Police found the gun used to shoot the banker and obtained a full DNA sample that is believed to match a convicted killer and alleged gun-for-hire who was arrested in Moscow and sent to Romania over a separate failed assassination attempt in Bucharest.

Scotland Yard has not established who was responsible for ordering the attack on Mr Gorbuntsov.

Following the shooting, he had claimed from his hospital bed that he was targeted because he had been due to give evidence to Russian investigators about a botched attempt in Moscow to shoot a former business partner, Alexander Antonov, in 2009.

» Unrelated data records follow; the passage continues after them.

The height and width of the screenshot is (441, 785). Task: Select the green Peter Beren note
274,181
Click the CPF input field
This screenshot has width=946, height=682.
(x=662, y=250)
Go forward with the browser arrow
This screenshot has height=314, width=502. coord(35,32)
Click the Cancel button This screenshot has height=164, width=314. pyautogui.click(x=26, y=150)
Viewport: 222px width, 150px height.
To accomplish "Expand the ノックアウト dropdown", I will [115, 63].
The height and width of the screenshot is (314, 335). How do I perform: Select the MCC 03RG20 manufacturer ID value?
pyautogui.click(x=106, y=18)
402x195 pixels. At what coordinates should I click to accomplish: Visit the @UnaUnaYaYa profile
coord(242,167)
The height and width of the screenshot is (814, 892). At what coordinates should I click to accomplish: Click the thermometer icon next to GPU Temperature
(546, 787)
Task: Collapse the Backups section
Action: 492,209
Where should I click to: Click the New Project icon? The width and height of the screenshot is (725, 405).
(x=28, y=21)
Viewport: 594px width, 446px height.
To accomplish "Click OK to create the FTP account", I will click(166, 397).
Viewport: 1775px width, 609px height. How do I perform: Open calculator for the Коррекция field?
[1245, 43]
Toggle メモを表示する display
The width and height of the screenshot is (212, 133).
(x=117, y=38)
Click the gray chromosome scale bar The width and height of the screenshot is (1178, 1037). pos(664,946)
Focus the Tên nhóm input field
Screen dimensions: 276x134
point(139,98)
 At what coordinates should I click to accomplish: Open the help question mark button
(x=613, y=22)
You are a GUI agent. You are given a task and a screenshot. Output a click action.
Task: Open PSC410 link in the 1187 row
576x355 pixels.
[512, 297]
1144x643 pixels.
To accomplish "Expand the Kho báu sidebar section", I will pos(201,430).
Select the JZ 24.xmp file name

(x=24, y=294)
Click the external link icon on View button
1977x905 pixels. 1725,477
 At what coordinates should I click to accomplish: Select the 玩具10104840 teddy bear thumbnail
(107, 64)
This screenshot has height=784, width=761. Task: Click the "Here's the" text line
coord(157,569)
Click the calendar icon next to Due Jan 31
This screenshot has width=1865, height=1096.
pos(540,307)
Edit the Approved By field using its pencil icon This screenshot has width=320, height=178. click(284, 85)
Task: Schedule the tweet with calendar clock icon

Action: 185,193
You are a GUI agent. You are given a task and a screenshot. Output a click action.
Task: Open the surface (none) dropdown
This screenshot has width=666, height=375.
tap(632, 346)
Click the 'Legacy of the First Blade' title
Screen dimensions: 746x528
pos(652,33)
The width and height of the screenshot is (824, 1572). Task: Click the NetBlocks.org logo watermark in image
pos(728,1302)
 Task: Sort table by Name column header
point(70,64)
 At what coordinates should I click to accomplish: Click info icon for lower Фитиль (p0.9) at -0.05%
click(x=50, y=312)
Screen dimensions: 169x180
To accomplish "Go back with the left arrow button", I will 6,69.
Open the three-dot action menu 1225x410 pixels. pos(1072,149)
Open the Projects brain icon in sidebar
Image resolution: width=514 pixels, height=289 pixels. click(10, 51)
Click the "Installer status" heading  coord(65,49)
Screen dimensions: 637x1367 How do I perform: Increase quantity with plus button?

Mr Gorbuntsov had been a suspect in the shooting after a dispute over money, but claimed to have patched up his differences with Mr Antonov. Mr Antonov’s son, Vladimir, is a former owner of Portsmouth football club and a fellow London resident. He is wanted in Lithuania over a £400m bank fraud.

He lost his battle against extradition earlier this year but is appealing the ruling. Mr Gorbuntsov is currently claiming asylum in Britain, a situation which will not be resolved until after a decision is made on his extradition.

The banker, who said he knew nothing about the alleged Moldovan murder plot, is contesting his extradition under human rights legislation because of the state of the Eastern European country’s prison system, which would see him subject to “inhuman or degrading treatment or punishment”.

The Moldovan government claims that Mr Gorbuntsov was in touch with a contact to organise a hit, which unravelled after the contact was himself killed in a gangland attack. Mr Gorbuntsov said he was being set up because his alleged contact was now dead.

“I didn’t know him. I may have seen him once or twice in the presence of a lot of other people in the middle of the day,” he said, before claiming that he had “never, not once” put out a contract on anyone else.

The financial institution at the centre of the dispute, Universalbank, was later closed by the authorities after allegations of money laundering.

Mr Gorbuntsov, who will go before a full extradition hearing later this year, claims his extradition is politically motivated.

“Moldova is cheap and they have no restriction on corruption,” he said.

The Crown Prosecution Service said Mr Gorbuntsov appeared in court “following a request from Moldova for his extradition. He is alleged to have committed blackmail, fraud by misrepresentation and conspiracy to murder.”

The Moldovan embassy did not respond to requests for comment.